Anas Sarwar: "One in four children in Scotland live in poverty. In her own constituency almost 50% of children live in poverty"
Scottish Labour leader Anas Sarwar was criticising the first minister's record on poverty.
The first part of that claim is correct. Scottish government statistics published last week estimated that 24% of children (240,000 children a year) were living in relative poverty after housing costs in 2017-20.
But the claim about the first minister's constituency is more difficult to get to the bottom of. Nicola Sturgeon is MSP for Glasgow Southside.
Scottish Labour say their figure comes from research done by Loughborough University that was published in 2019. The academics there say they now do their research in Westminster constituencies not Holyrood ones and that their methodology has improved considerably since the 50% figure.
Nicola Sturgeon's Holyrood constituency is in the Westminster constituency of Glasgow South for which the child poverty figures are significantly lower than 50%.
SCOTLAND'S ELECTION: THE BASICS
What elections are happening? On 6 May, people across Scotland will vote to elect 129 Members of the Scottish Parliament (MSPs). The party that wins the most seats will form the Scottish government. Find out more here.

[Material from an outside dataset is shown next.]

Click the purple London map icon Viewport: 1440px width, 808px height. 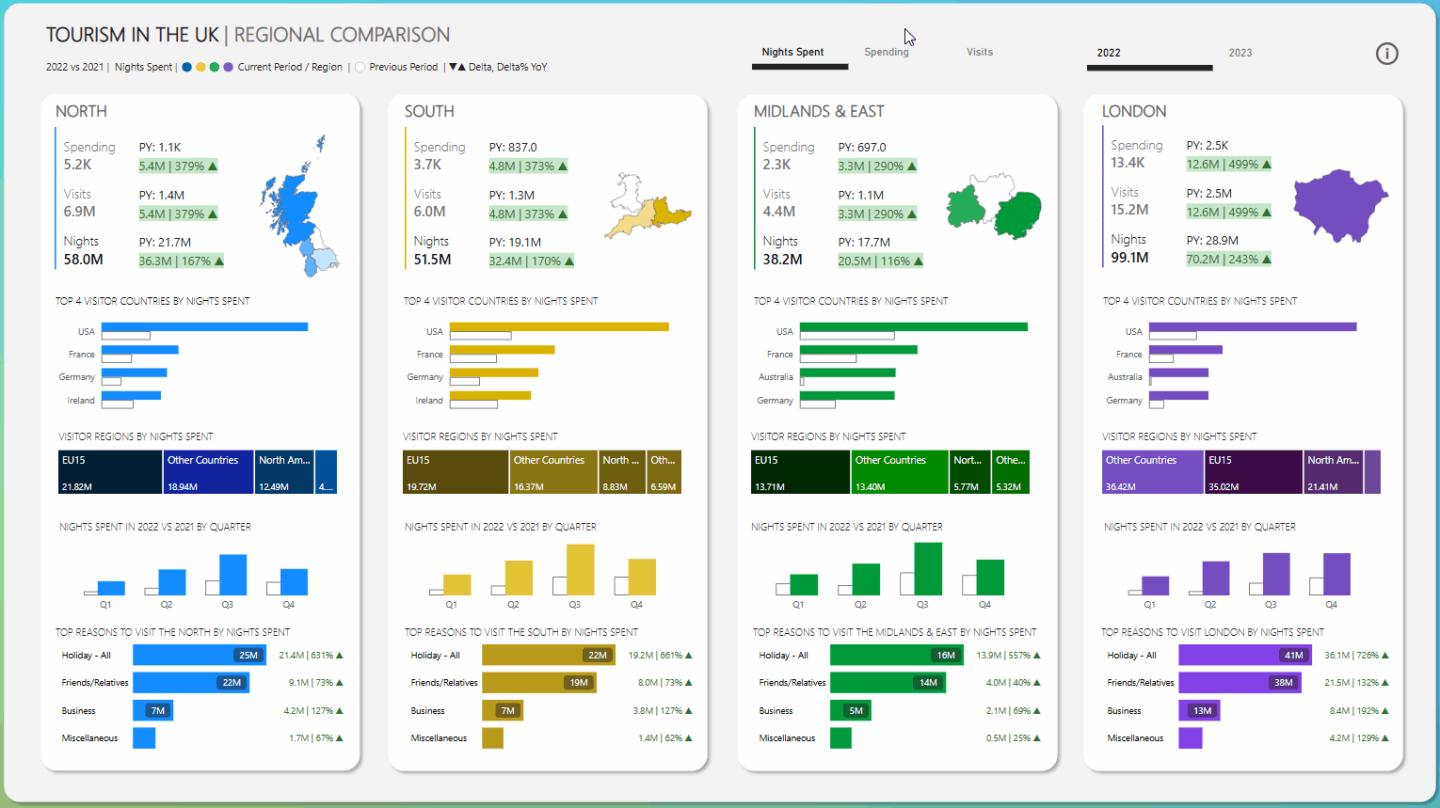click(1340, 204)
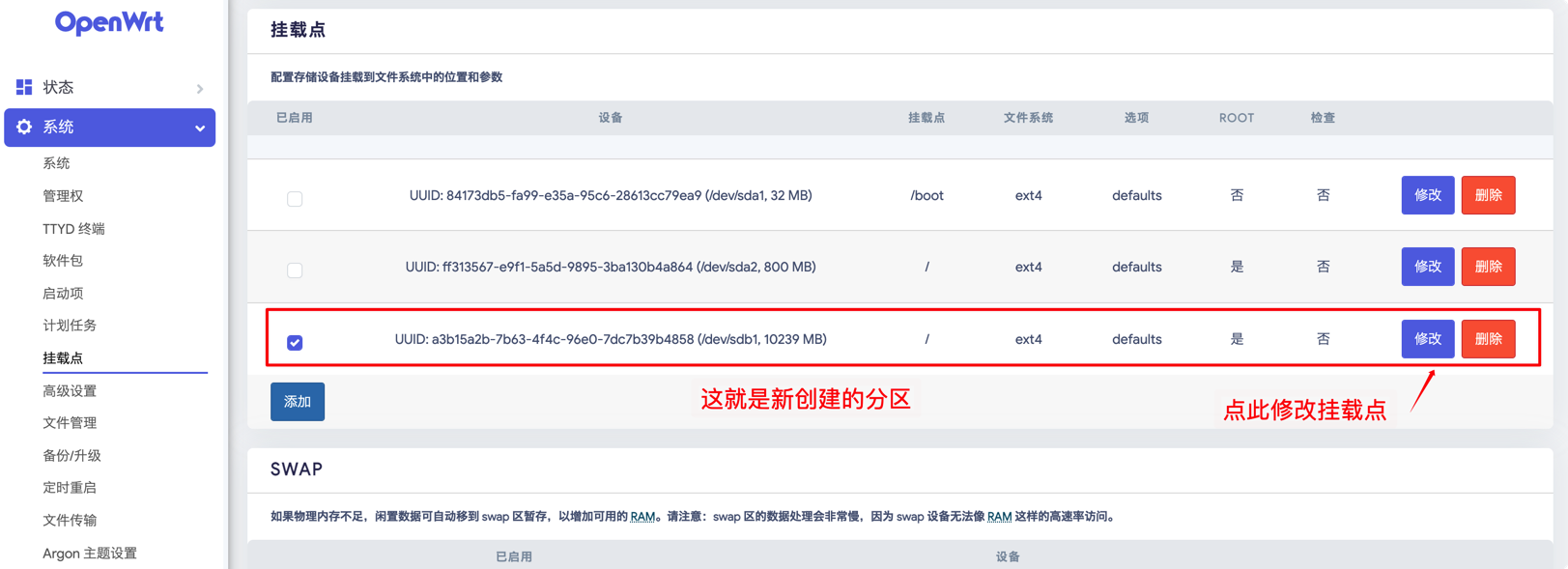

What powers does the Scottish Parliament have? MSPs pass laws on most aspects of day-to-day life in Scotland, such as health, education and transport. They also have control over some taxes and welfare benefits. Defence, foreign policy and immigration are decided by the UK Parliament.
How do I vote? Anyone who lives in Scotland and is registered to vote is eligible, so long as they are aged 16 or over on the day of the election. You can register to vote online.
Willie Rennie: "We've got 1,500 young people who are waiting for mental health support for over a year"
Scottish Liberal Democrat leader Willie Rennie said: "We've got 1,500 young people who are waiting for mental health support for over a year"
This is correct. The most recent official waiting times statistics for Scotland's child and adolescent mental health services (known as Camhs) showed that in December there were 1,560 patients who had waited more than 52 weeks.
This equates to about 14% of patients, according to Public Health Scotland.
Lorna Slater: "I'm proud that I am part of a candidate list that is 70% women"
Female representation at Holyrood is nowhere near the 50:50 that campaigners want. Only 36% of the current chamber is female, slightly ahead of Westminster but behind the Welsh Parliament.
Across the eight Scottish Parliament regions, women top the Greens' list in five regions. At the top of the list in the other three regions are men who are already MSPs.
Based on the list of declared candidates for the list seats there do appear to be more female than male candidates standing for the Scottish Greens. Nominations have not yet closed but, as things stand, it looks like the party will have more than half but perhaps not as many as 70% of its candidates being female.
And having a significant number of women on the lists does not guarantee getting more women in parliament. To do that, they have to be in winnable seats or feature high up on a party's regional list of candidates.
Indeed, in 2016, half the Green candidates were women. The party won six seats, but ended up with five male MSPs and only one female representative - Alison Johnstone in Lothian.
The Scottish Greens later clarified that, based on polling, they expected 70% of those elected from their party to be women - seven female MSPs, and three male.